• **Brief**
Print, exactly as they appear, only the lines from the line that contains "Open the Global Key column dropdown" through the end of the listing.

• **Task data**
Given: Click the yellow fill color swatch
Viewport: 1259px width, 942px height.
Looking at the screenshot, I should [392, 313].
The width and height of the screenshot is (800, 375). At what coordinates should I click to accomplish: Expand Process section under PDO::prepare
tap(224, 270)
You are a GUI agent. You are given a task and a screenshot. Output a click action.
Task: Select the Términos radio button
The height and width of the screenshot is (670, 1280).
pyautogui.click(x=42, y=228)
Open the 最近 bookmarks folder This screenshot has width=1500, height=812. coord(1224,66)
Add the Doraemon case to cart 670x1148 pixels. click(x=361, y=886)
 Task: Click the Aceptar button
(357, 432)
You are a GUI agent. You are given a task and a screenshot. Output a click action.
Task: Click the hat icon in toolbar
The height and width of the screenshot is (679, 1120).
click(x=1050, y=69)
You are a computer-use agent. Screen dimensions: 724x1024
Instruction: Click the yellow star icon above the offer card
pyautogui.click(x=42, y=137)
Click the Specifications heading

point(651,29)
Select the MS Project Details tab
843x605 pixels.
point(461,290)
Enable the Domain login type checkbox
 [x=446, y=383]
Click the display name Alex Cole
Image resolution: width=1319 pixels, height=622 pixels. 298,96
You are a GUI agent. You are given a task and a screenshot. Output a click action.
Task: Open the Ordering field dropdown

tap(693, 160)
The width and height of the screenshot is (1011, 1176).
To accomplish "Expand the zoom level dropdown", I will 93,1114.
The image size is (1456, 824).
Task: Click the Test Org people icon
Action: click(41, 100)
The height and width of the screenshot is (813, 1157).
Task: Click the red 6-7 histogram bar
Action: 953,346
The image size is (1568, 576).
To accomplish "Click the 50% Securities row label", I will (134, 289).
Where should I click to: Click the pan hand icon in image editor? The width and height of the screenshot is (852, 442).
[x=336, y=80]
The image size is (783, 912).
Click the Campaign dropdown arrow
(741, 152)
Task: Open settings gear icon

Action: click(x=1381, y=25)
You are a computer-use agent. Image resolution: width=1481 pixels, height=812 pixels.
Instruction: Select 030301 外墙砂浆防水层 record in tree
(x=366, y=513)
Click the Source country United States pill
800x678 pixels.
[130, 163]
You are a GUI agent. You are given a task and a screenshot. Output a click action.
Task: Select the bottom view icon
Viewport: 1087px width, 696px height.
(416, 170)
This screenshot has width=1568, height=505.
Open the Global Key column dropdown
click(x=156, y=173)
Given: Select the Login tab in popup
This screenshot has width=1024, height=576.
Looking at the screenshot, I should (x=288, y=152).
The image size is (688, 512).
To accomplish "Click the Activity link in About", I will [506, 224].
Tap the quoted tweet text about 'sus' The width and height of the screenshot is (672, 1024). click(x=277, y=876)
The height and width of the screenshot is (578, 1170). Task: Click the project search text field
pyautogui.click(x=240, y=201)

• **Result of this exercise**
Open the Global Key column dropdown
click(x=156, y=173)
Given: Select the Login tab in popup
This screenshot has width=1024, height=576.
Looking at the screenshot, I should (x=288, y=152).
The image size is (688, 512).
To accomplish "Click the Activity link in About", I will [506, 224].
Tap the quoted tweet text about 'sus' The width and height of the screenshot is (672, 1024). click(x=277, y=876)
The height and width of the screenshot is (578, 1170). Task: Click the project search text field
pyautogui.click(x=240, y=201)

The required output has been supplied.